__Your objective__. Write out again, exactly, the lines below starting at the one with "This screenshot has height=878, width=1372." and ending at the one with "Task: Toggle page background visibility eye".

__Information supplied__.
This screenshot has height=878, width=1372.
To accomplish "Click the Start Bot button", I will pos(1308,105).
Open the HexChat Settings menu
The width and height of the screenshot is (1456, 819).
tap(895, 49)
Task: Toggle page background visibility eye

---

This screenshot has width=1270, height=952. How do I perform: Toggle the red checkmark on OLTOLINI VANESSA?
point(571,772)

* * *

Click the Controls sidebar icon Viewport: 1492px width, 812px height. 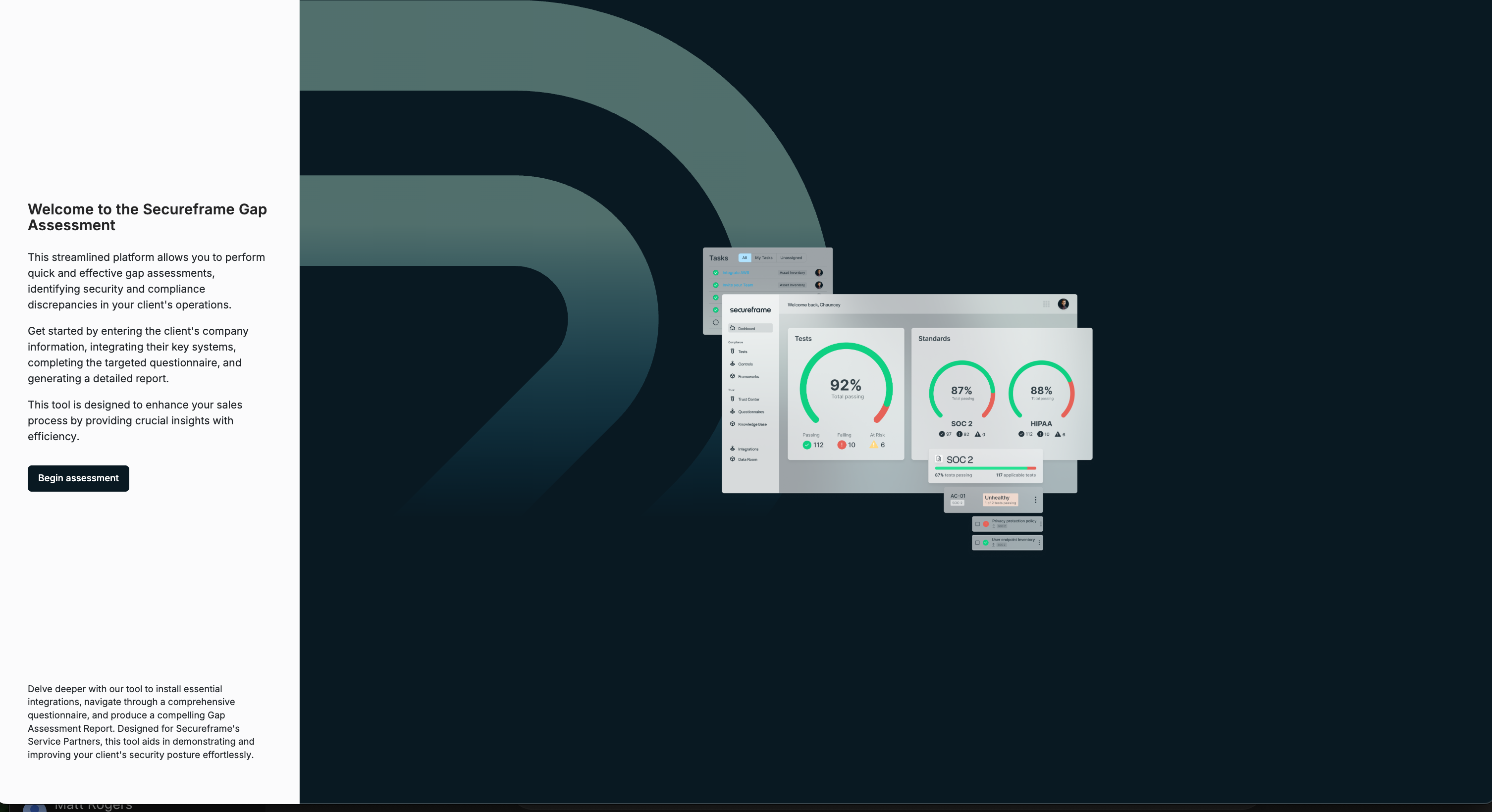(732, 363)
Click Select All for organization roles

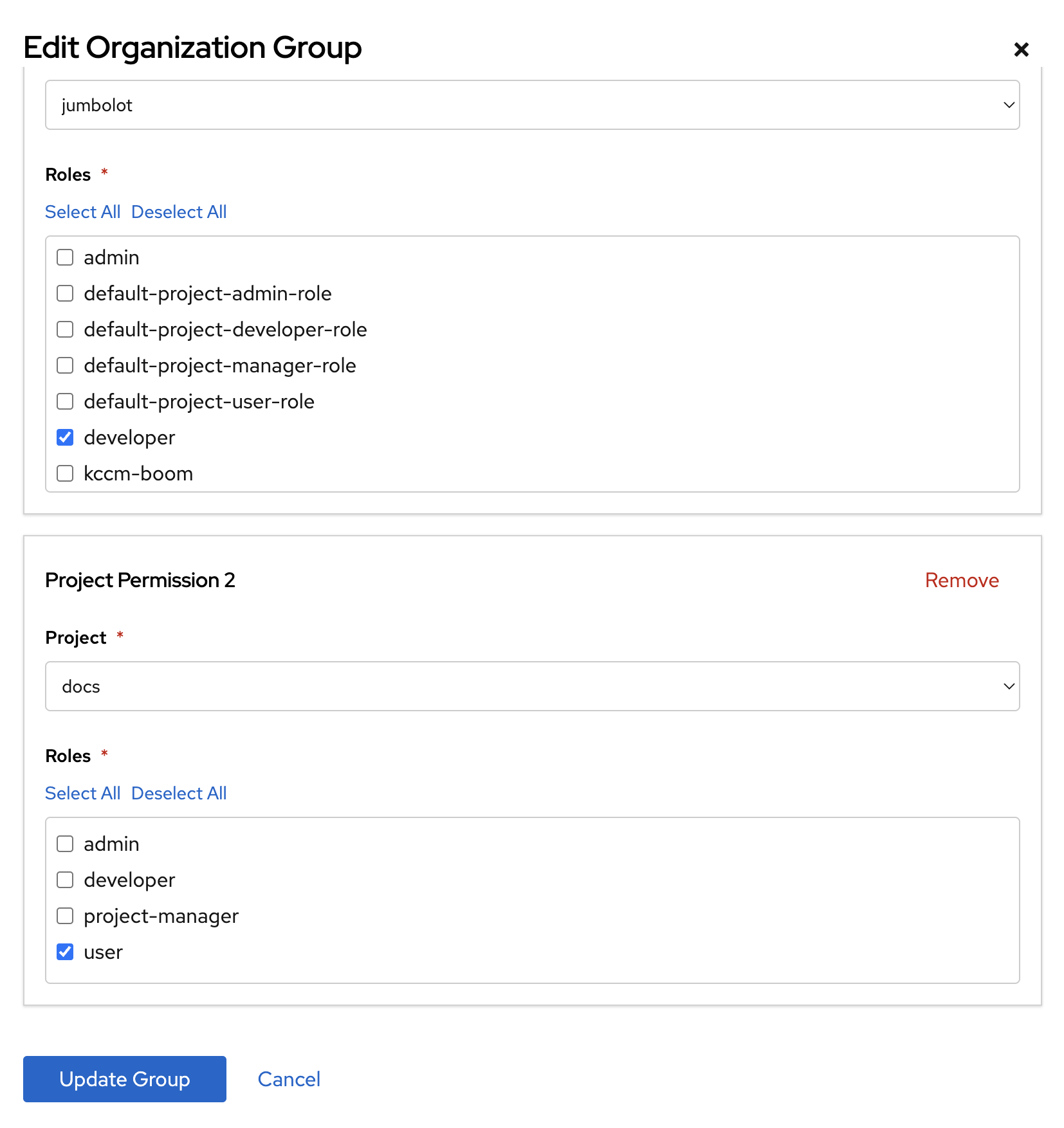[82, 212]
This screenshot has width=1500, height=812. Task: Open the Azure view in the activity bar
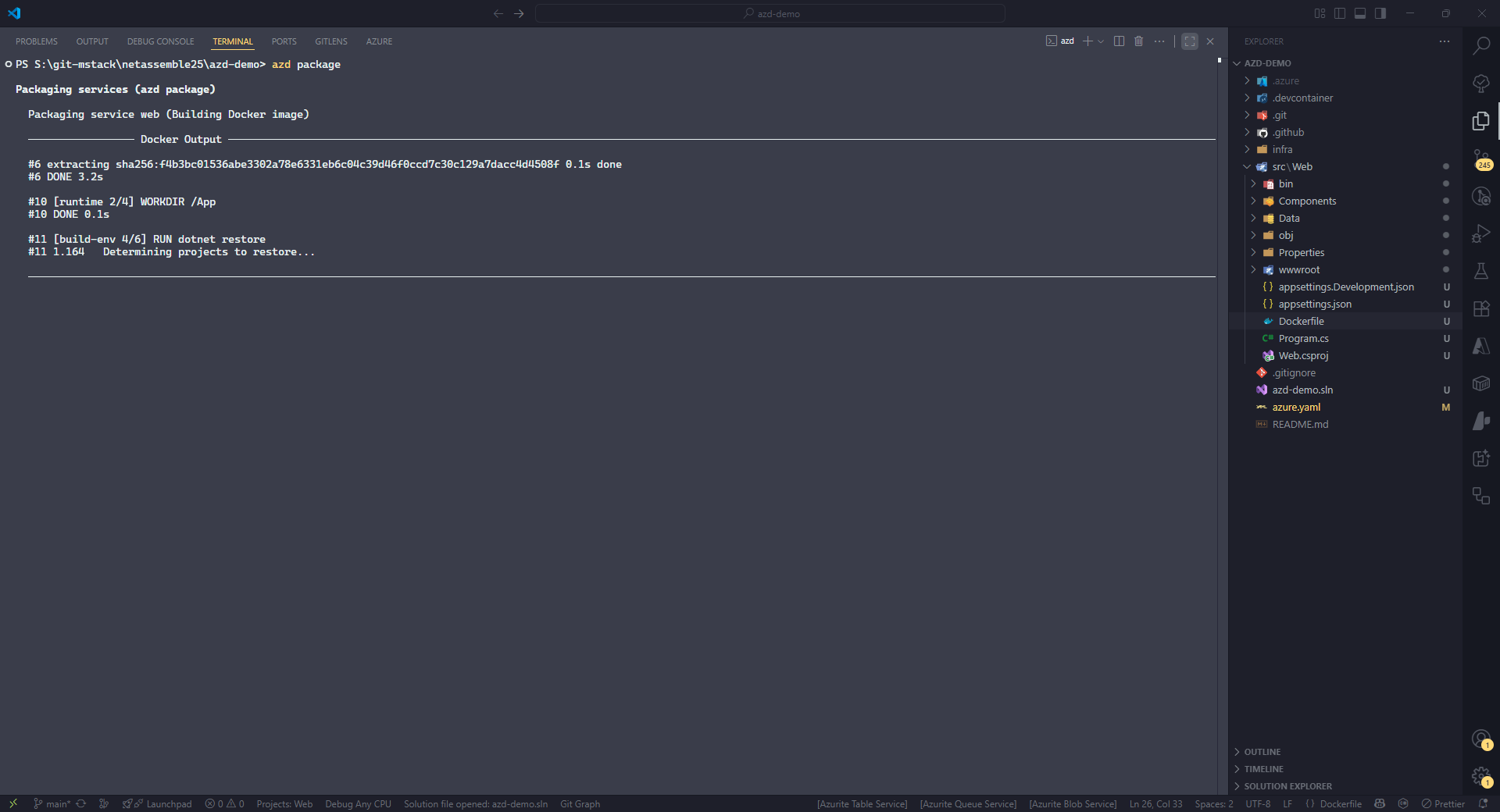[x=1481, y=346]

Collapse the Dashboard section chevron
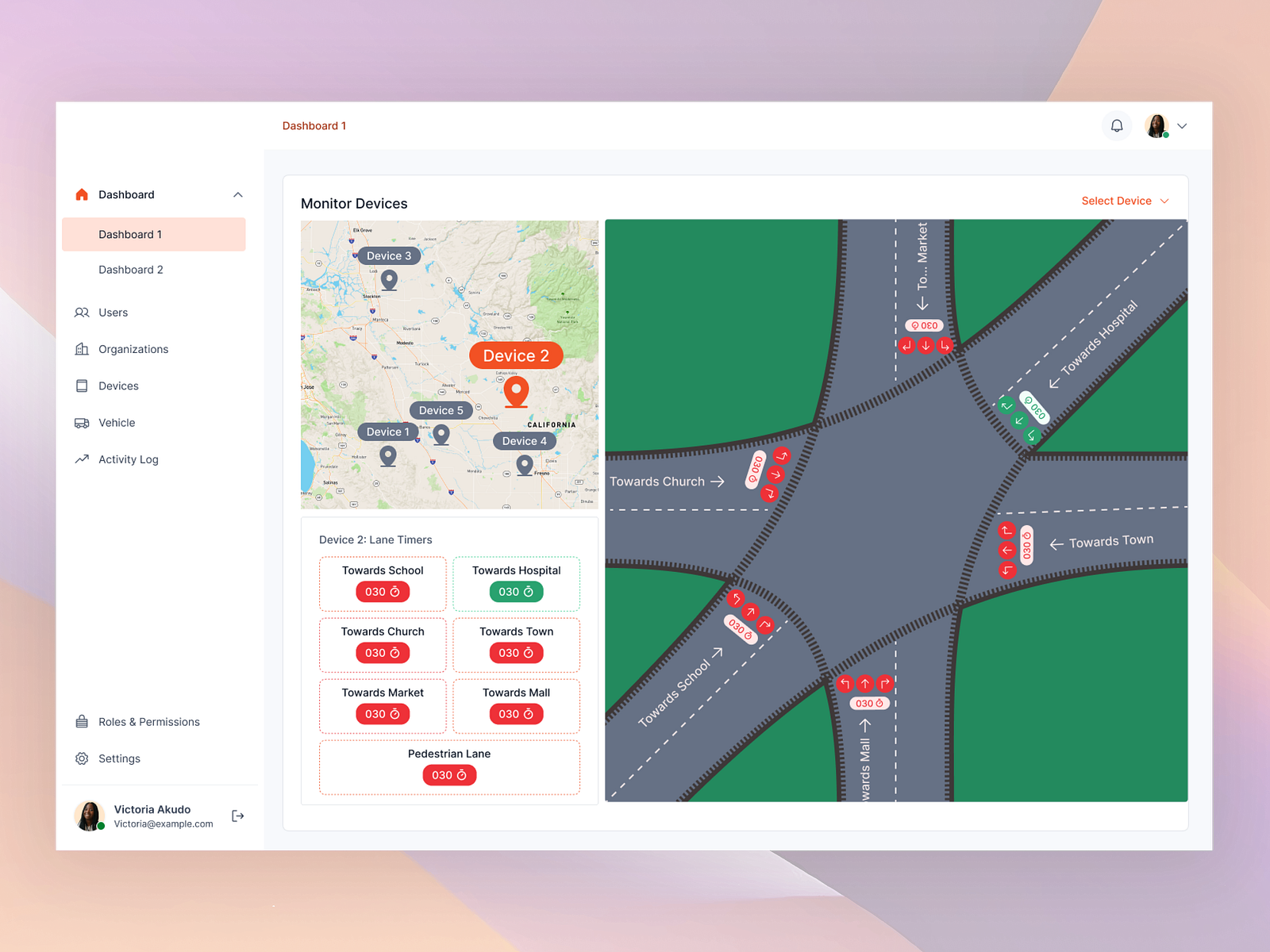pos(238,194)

__Finished task__.
This screenshot has height=878, width=1372.
To accomplish "Click the Start Bot button", I will pos(1308,105).
Open the HexChat Settings menu
The width and height of the screenshot is (1456, 819).
tap(895, 49)
Task: Toggle page background visibility eye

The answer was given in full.